> [The exercise] In the listing, take everything from the line containing "Where should I" down to the line containing "Image resolution: width=504" and write those lines out again with "button" substituted for "icon". Leave everything else unchanged and omit the pictures.

> [Data for this exercise]
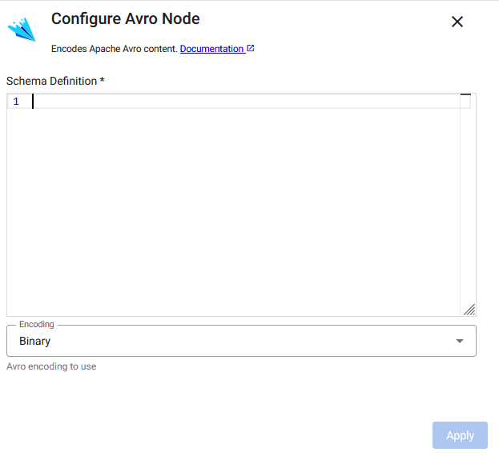Click the small Encoding floating label
This screenshot has width=499, height=456.
coord(37,325)
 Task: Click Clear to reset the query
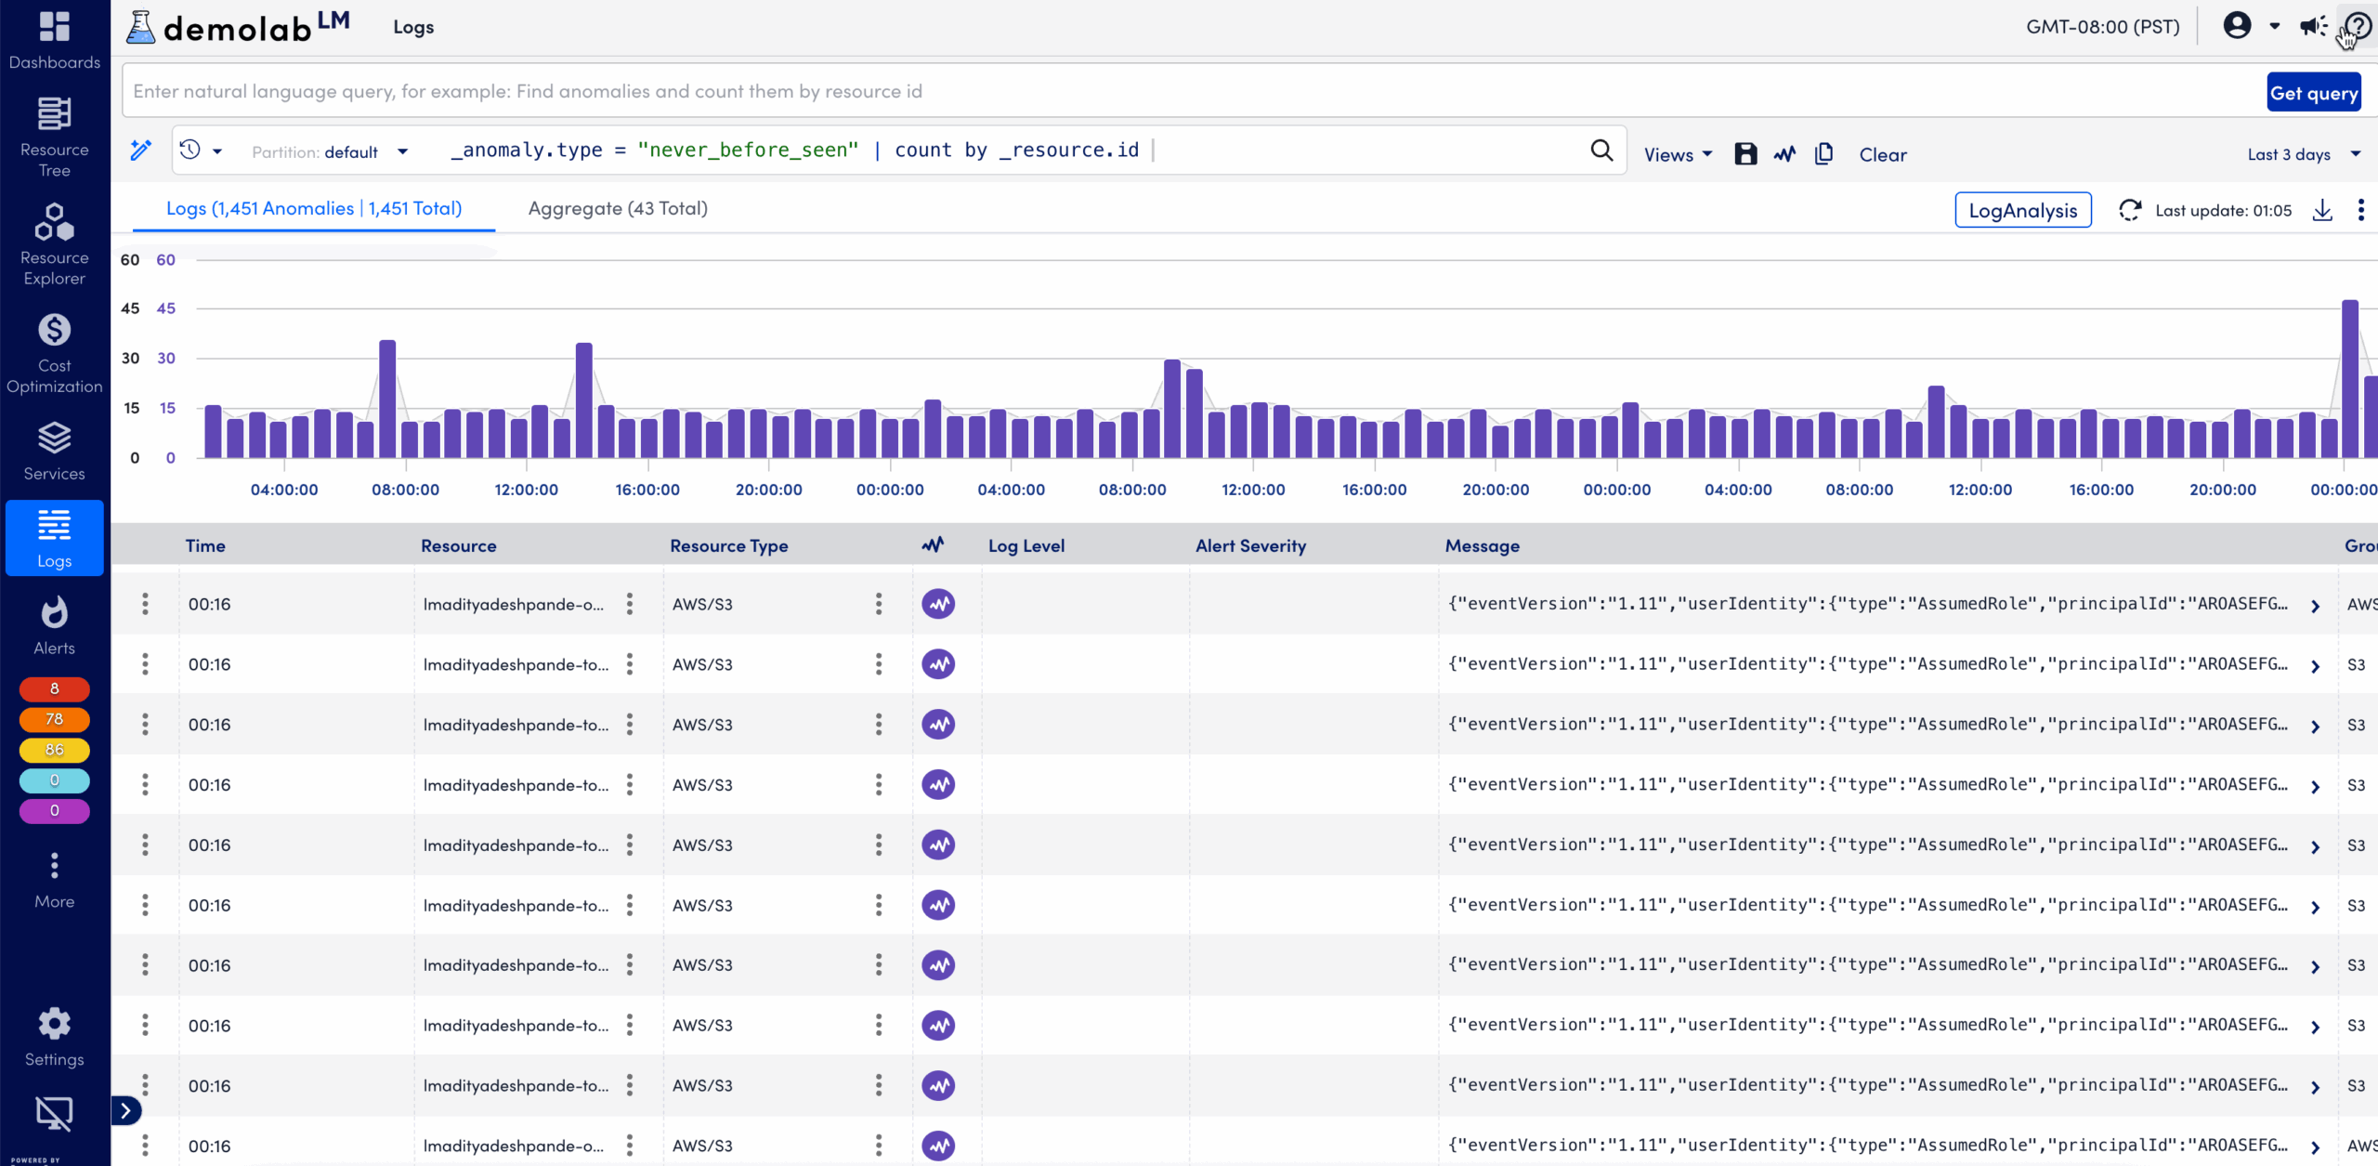coord(1882,154)
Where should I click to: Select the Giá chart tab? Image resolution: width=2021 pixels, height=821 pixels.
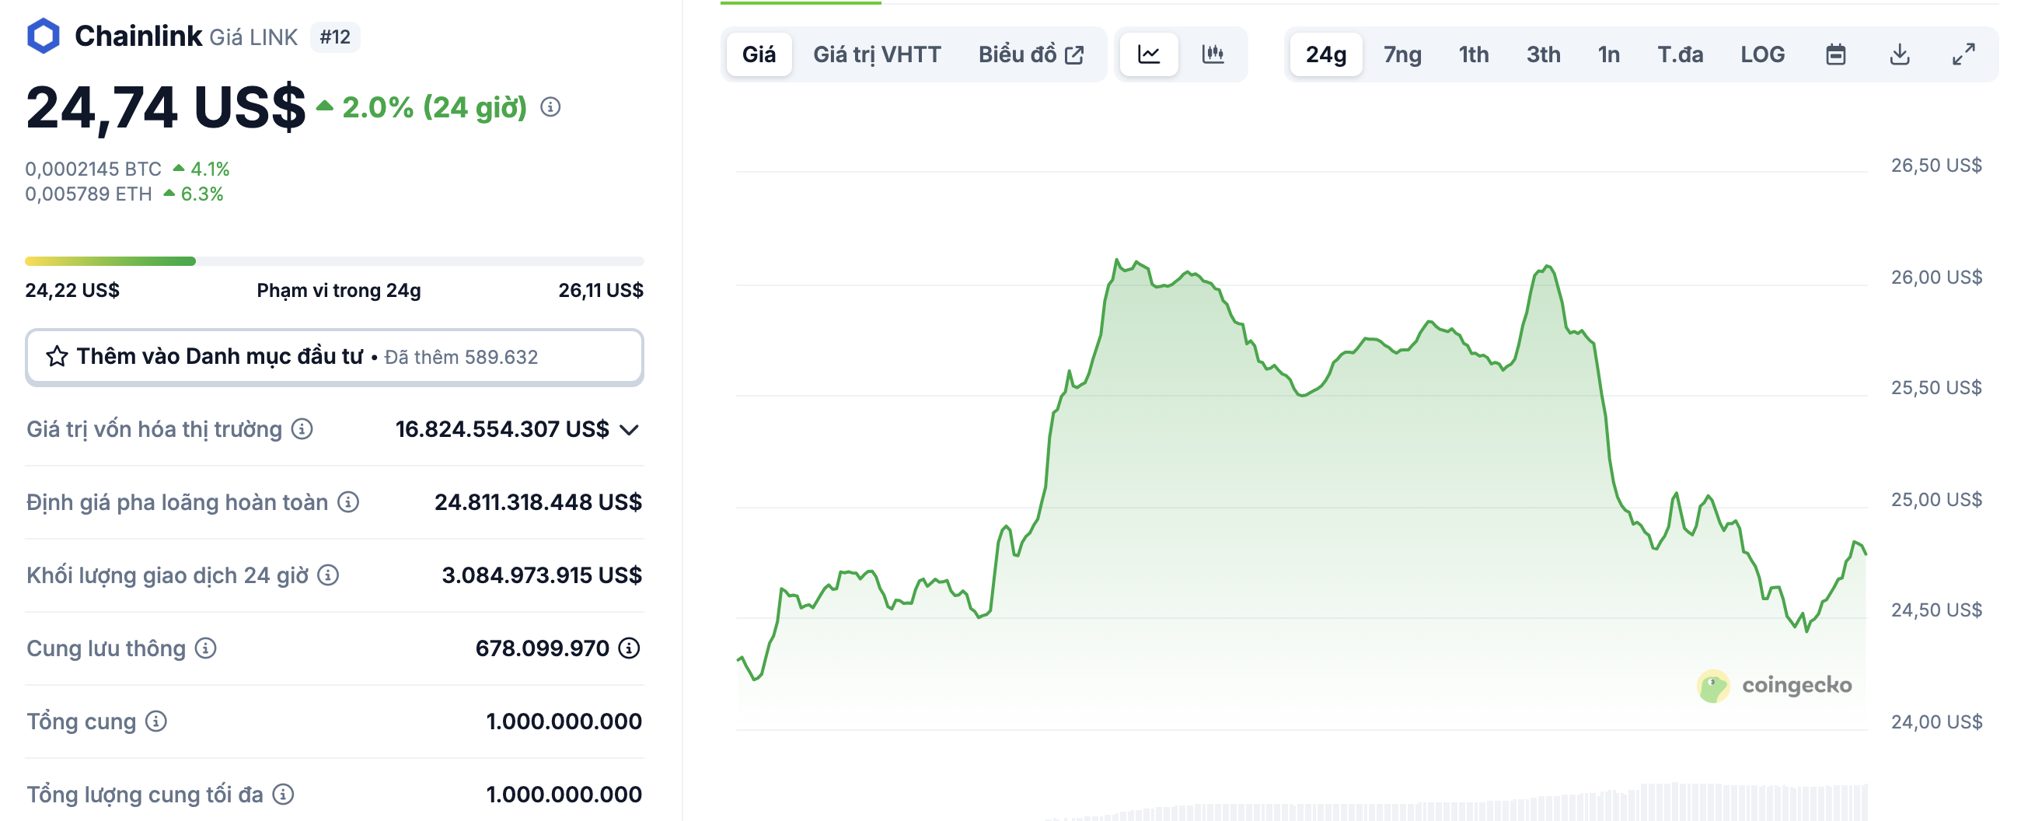[x=759, y=54]
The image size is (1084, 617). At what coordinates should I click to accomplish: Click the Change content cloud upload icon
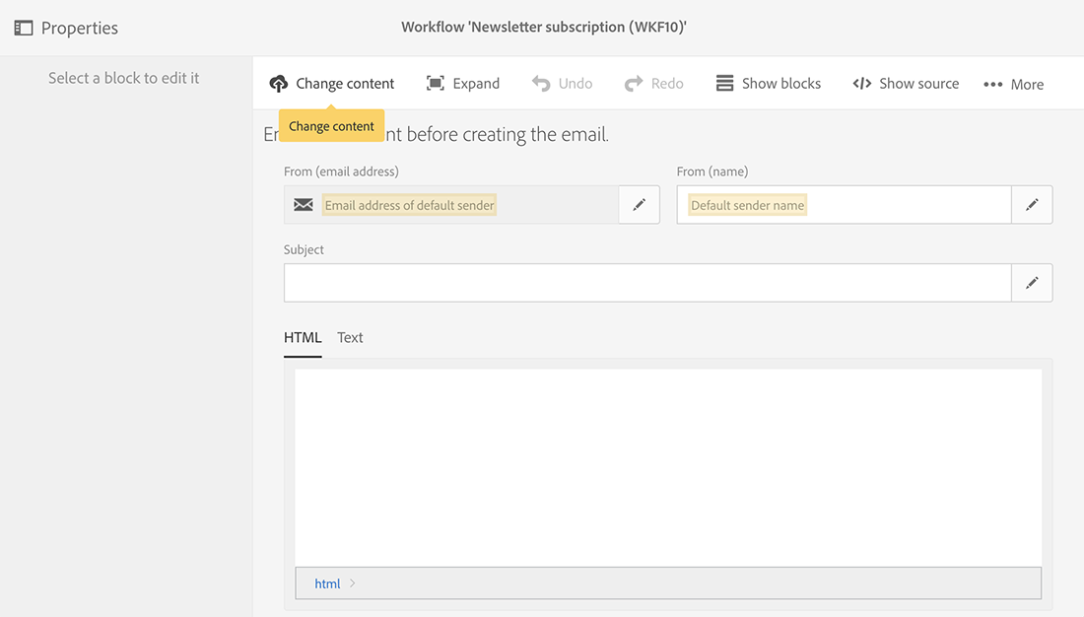[279, 84]

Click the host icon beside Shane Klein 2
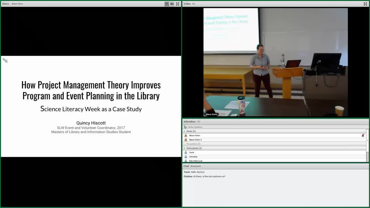coord(186,140)
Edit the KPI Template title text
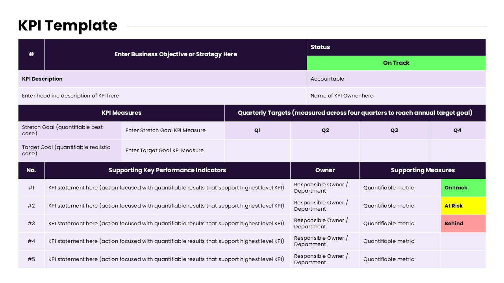Image resolution: width=504 pixels, height=283 pixels. click(x=67, y=25)
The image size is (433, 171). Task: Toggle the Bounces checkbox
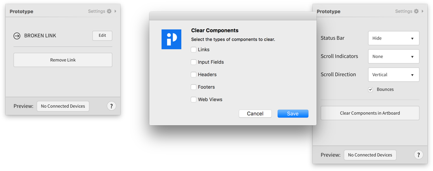[370, 90]
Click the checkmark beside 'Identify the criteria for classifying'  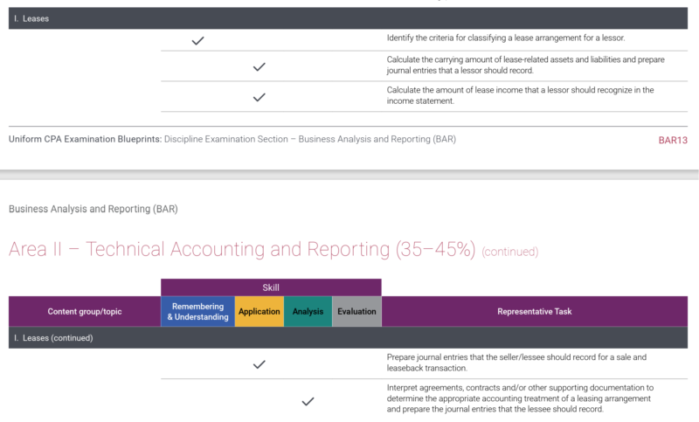tap(198, 41)
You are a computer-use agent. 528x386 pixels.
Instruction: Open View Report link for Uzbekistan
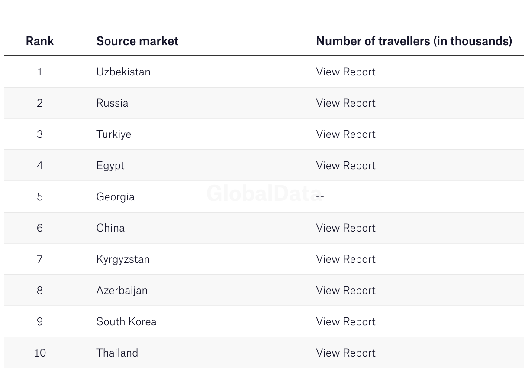click(345, 72)
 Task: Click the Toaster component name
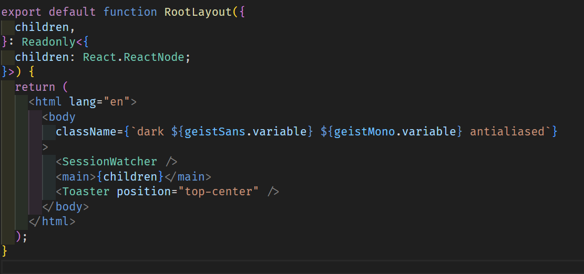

> [Expected output]
Where should I click to: Select the Giá chart tab? Image resolution: width=2021 pixels, height=821 pixels.
[x=759, y=54]
The image size is (1084, 617). At what coordinates should I click to accomplish: Click the Change content cloud upload button
[279, 84]

Click the host button beside Shane Klein 2
coord(186,140)
Edit the KPI Template title text
Image resolution: width=504 pixels, height=283 pixels. click(x=67, y=25)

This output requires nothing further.